Put every line of the data below into a numbered list, leaving out the blank lines.
-- begin --
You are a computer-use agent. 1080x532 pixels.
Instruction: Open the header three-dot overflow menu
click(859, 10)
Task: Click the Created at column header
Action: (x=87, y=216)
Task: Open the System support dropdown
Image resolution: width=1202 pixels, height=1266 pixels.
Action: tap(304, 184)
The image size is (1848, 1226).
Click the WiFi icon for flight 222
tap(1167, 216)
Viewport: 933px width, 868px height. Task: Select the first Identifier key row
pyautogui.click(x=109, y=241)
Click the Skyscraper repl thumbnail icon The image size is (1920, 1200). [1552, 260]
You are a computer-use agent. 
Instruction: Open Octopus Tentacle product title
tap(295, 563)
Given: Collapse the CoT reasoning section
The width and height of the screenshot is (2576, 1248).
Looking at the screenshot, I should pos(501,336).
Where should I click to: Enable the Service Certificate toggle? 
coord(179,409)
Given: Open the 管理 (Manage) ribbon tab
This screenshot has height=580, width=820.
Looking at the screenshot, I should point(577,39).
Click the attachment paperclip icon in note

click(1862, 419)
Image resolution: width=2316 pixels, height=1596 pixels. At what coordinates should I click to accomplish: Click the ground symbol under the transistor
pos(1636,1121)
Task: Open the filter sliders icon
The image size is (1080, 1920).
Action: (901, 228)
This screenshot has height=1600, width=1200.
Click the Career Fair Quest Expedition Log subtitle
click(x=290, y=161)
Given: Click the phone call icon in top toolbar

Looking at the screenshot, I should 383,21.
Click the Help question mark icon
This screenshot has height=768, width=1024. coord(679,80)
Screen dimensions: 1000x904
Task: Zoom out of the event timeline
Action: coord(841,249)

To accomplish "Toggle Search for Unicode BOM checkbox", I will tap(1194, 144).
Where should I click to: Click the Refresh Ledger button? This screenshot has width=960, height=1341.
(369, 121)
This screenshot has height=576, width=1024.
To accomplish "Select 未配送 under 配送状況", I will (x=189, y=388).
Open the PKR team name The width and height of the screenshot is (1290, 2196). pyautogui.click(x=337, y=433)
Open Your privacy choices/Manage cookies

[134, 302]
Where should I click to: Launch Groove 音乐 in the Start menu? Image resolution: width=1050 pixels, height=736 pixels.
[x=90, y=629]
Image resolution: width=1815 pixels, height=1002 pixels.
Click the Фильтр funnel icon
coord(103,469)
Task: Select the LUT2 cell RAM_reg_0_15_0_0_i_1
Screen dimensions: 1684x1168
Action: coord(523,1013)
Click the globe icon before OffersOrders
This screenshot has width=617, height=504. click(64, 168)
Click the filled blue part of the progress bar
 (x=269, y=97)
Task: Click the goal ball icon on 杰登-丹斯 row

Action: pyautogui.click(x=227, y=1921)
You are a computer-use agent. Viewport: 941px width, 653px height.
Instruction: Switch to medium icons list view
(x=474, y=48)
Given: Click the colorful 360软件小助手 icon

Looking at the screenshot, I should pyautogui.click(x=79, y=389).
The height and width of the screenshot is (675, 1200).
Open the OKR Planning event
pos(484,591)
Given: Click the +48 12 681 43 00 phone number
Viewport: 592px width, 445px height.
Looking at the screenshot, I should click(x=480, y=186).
-- end --
-- Exercise answer --
1. You are a computer-use agent. 1080x532 pixels.
2. Instruction: Open the header three-dot overflow menu
3. click(859, 10)
4. Task: Click the Created at column header
5. Action: (x=87, y=216)
6. Task: Open the System support dropdown
7. Image resolution: width=1202 pixels, height=1266 pixels.
8. Action: tap(304, 184)
9. The image size is (1848, 1226).
10. Click the WiFi icon for flight 222
11. tap(1167, 216)
12. Viewport: 933px width, 868px height. Task: Select the first Identifier key row
13. pyautogui.click(x=109, y=241)
14. Click the Skyscraper repl thumbnail icon The image size is (1920, 1200). [1552, 260]
15. You are a computer-use agent. 
16. Instruction: Open Octopus Tentacle product title
17. tap(295, 563)
18. Given: Collapse the CoT reasoning section
19. The width and height of the screenshot is (2576, 1248).
20. Looking at the screenshot, I should pos(501,336).
21. Where should I click to: Enable the Service Certificate toggle? 
22. coord(179,409)
23. Given: Open the 管理 (Manage) ribbon tab
24. This screenshot has height=580, width=820.
25. Looking at the screenshot, I should point(577,39).
26. Click the attachment paperclip icon in note
27. click(1862, 419)
28. Image resolution: width=2316 pixels, height=1596 pixels. At what coordinates should I click to accomplish: Click the ground symbol under the transistor
29. pos(1636,1121)
30. Task: Open the filter sliders icon
31. The image size is (1080, 1920).
32. Action: (901, 228)
33. This screenshot has height=1600, width=1200.
34. Click the Career Fair Quest Expedition Log subtitle
35. click(x=290, y=161)
36. Given: Click the phone call icon in top toolbar
37. Looking at the screenshot, I should 383,21.
38. Click the Help question mark icon
39. This screenshot has height=768, width=1024. coord(679,80)
40. Screen dimensions: 1000x904
41. Task: Zoom out of the event timeline
42. Action: coord(841,249)
43. To accomplish "Toggle Search for Unicode BOM checkbox", I will tap(1194, 144).
44. Where should I click to: Click the Refresh Ledger button? This screenshot has width=960, height=1341.
45. (369, 121)
46. This screenshot has height=576, width=1024.
47. To accomplish "Select 未配送 under 配送状況", I will (x=189, y=388).
48. Open the PKR team name The width and height of the screenshot is (1290, 2196). pyautogui.click(x=337, y=433)
49. Open Your privacy choices/Manage cookies
50. [134, 302]
51. Where should I click to: Launch Groove 音乐 in the Start menu? Image resolution: width=1050 pixels, height=736 pixels.
52. [x=90, y=629]
53. Image resolution: width=1815 pixels, height=1002 pixels.
54. Click the Фильтр funnel icon
55. coord(103,469)
56. Task: Select the LUT2 cell RAM_reg_0_15_0_0_i_1
57. Screen dimensions: 1684x1168
58. Action: coord(523,1013)
59. Click the globe icon before OffersOrders
60. This screenshot has width=617, height=504. click(64, 168)
61. Click the filled blue part of the progress bar
62.  (x=269, y=97)
63. Task: Click the goal ball icon on 杰登-丹斯 row
64. Action: pyautogui.click(x=227, y=1921)
65. You are a computer-use agent. Viewport: 941px width, 653px height.
66. Instruction: Switch to medium icons list view
67. (x=474, y=48)
68. Given: Click the colorful 360软件小助手 icon
69. Looking at the screenshot, I should pyautogui.click(x=79, y=389).
70. The height and width of the screenshot is (675, 1200).
71. Open the OKR Planning event
72. pos(484,591)
73. Given: Click the +48 12 681 43 00 phone number
74. Viewport: 592px width, 445px height.
75. Looking at the screenshot, I should click(x=480, y=186).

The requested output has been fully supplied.